ゆるすこと

「あさが来た」が面白いです。NHKの朝ドラで、いつも前つんのめりに新しいことに興味を持って、いつの間にか行動に移している主人公の「あさ」が「びっくりぽん!」な面白さです。

 このドラマは幕末から明治にかけての大阪が今のところの舞台ですが、両替屋の娘「あさ」が同じく老舗両替屋の加野屋に嫁ぎます。夫は人情に厚いけど遊び人、夫の父親が「あさ」の行動力と先見性を認めて伸ばします。

 さて加野屋には昔、暖簾分け後に倒産し、失踪した大番頭がいました。
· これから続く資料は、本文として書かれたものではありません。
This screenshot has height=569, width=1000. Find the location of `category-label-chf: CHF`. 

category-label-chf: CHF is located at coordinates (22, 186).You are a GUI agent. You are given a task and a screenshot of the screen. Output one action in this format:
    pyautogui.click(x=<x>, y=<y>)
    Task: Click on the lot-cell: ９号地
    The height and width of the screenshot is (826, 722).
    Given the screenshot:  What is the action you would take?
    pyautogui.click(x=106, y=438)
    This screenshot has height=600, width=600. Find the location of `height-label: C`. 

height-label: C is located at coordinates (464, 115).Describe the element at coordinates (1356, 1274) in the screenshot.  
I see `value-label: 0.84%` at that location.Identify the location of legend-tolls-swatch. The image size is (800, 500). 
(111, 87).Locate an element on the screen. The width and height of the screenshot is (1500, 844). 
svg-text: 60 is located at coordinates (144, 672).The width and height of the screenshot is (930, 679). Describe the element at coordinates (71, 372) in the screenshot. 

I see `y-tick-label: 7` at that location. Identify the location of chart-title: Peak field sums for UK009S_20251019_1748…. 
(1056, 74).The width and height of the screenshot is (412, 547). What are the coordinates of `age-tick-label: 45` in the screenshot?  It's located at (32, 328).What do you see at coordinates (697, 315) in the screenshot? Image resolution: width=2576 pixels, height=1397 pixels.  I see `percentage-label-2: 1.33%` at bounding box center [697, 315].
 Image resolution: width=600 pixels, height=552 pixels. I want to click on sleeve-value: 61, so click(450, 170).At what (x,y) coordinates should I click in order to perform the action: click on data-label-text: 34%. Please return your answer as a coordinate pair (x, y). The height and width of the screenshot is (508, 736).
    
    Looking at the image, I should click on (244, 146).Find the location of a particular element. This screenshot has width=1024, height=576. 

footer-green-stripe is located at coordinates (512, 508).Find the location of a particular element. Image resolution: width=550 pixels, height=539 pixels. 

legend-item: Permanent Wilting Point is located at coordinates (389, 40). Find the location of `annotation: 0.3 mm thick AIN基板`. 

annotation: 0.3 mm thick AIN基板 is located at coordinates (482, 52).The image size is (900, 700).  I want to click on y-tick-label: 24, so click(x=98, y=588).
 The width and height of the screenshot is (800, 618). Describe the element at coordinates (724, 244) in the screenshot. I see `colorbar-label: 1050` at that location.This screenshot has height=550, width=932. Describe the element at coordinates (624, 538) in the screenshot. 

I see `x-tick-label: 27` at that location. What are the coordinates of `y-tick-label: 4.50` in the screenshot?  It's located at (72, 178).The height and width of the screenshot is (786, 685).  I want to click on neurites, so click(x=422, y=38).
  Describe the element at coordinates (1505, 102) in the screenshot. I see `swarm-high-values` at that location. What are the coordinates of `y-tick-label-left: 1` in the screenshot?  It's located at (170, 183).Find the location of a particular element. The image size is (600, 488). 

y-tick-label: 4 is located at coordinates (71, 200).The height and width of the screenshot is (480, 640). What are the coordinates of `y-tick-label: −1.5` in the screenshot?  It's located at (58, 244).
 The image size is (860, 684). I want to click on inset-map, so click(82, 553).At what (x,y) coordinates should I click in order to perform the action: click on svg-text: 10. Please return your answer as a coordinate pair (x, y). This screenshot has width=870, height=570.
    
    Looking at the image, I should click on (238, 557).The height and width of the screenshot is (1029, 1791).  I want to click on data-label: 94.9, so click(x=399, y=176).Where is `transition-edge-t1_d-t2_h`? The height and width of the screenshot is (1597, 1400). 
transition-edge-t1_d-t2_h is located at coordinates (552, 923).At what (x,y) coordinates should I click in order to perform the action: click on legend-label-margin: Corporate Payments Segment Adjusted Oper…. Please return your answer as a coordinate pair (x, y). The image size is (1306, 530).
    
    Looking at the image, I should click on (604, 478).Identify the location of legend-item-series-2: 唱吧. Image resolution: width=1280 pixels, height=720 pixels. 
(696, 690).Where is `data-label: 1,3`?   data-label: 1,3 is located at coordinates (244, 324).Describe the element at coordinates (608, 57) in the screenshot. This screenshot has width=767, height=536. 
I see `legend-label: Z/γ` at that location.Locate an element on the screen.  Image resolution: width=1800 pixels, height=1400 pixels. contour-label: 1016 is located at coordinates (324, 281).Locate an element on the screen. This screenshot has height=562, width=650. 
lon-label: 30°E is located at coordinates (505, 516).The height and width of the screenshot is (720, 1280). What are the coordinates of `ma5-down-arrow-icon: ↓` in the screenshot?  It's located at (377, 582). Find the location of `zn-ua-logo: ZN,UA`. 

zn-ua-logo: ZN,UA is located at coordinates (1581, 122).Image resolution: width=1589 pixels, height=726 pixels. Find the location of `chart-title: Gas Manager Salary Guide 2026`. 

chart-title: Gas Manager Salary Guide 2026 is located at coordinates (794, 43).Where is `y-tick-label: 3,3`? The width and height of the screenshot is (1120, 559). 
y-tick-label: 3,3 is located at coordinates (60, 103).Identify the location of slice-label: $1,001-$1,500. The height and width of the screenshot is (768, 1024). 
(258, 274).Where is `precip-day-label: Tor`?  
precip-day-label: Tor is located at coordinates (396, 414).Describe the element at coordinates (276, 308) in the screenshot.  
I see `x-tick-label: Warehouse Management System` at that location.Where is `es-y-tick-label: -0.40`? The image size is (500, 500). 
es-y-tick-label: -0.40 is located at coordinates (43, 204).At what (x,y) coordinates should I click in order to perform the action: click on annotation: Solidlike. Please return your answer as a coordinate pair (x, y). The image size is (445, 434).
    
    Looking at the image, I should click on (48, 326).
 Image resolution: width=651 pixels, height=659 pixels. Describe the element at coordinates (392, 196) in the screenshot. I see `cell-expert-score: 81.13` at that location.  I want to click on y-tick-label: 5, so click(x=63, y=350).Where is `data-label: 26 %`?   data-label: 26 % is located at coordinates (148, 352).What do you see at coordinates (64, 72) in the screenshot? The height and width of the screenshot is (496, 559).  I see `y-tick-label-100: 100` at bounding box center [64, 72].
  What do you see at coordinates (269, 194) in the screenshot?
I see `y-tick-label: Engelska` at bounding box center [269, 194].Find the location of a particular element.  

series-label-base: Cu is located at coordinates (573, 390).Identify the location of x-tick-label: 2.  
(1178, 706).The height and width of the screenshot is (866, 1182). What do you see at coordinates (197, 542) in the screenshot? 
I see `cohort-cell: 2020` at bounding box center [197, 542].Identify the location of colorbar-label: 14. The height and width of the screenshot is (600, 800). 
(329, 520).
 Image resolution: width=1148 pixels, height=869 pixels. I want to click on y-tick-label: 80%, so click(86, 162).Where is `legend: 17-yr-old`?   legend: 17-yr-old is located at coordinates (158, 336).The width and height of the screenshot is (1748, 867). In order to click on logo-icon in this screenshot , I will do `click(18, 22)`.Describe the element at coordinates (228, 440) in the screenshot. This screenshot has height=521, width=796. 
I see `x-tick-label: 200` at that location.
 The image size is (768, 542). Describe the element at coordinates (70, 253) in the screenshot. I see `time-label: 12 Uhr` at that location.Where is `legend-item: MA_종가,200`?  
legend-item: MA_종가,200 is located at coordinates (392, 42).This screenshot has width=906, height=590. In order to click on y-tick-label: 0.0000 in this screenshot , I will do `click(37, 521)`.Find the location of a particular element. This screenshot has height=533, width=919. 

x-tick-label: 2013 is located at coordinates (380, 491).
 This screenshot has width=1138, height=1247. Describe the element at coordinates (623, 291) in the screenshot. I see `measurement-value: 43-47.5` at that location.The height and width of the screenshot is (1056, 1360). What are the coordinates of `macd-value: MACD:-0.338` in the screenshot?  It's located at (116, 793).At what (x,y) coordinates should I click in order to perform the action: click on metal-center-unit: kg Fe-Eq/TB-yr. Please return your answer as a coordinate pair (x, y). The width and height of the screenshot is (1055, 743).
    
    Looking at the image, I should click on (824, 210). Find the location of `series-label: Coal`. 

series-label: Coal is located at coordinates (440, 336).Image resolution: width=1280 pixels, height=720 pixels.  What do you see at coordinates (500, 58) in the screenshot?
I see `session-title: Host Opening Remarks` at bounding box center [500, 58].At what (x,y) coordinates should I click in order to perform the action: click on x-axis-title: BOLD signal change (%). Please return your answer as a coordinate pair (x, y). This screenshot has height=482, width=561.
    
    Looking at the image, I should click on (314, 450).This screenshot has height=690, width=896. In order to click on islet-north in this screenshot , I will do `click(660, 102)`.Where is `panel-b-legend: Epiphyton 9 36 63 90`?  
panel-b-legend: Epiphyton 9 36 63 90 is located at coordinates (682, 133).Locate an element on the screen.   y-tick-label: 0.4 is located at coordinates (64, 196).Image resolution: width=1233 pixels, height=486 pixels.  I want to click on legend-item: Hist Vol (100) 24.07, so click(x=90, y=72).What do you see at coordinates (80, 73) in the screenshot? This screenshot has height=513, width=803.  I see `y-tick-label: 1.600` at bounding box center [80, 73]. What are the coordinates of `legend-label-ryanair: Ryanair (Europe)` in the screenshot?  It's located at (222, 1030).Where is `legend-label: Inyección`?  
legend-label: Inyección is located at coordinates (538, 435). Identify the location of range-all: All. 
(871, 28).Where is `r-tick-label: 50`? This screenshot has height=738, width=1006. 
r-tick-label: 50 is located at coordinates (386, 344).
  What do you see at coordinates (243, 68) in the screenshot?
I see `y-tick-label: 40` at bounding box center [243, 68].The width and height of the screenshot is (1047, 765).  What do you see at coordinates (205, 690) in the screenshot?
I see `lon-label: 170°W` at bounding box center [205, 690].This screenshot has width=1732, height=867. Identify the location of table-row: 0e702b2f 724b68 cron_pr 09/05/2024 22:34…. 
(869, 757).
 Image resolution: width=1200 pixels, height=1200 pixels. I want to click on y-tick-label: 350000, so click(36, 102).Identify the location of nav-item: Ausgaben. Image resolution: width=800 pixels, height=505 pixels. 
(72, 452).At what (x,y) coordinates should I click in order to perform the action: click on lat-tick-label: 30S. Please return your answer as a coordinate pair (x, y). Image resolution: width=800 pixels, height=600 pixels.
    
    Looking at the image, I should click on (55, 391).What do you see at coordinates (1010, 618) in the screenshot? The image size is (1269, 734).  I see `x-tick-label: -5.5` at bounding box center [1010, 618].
その大番頭の息子が長じて、父を見捨てた加野屋に恨みを持ち続けて暮らしていました。偶然にも「あさ」が手掛ける九州の炭鉱で名前を変えて働いていた目つきの悪い男こそ、その息子だったのです。そしてその息子は、恨みからわざと落盤事故を引き起こします。

 その事実を本人の告白から知った「あさ」の夫は、深く同情します。幼馴染みでもあったのに守ってやれなかったからです。優しさいっぱいです。「あさ」は真っ直ぐな性格のまま、厳しくたしなめます。個人の感情より仕事する者の視点で叱ったところが立派です。その結果、加野屋の主人(「あさ」の義理の父)と対面することになります。

 加野屋の主人(近藤正臣)は、「おとうちゃんを助けられへんですまなかった、わたしの力不足や」と意気込んできた男にまず謝るのです。さらに、大番頭だった、男の父親がどんなに優れた仕事をしていたのか、大福帳を見せて懐かしそうに語ります。帳簿をいかに丁寧につけていたか、帳簿の文字をいとおしそうにする近藤正臣の演技が泣かせます。これで男の気持ちはほどけていたと思いますが、さらに、大番頭が好物だった饅頭を一緒に食べようと誘います。ただの饅頭じゃありません。「ふなはし屋」の黒糖饅頭をわざわざ用意してもてなしたのです。

 自分に長年恨みを抱き続けてきた相手の過ちにはひとことも触れずに、深い恨みの思いを昇華させてしまった。こんなことのできる人にいつかなりたいです。

 連続テレビ小説「あさが来た」第十二週「大阪一のおとうさま」(第70回)。近藤正臣の名演技を何か機会がありましたら是非ご覧ください。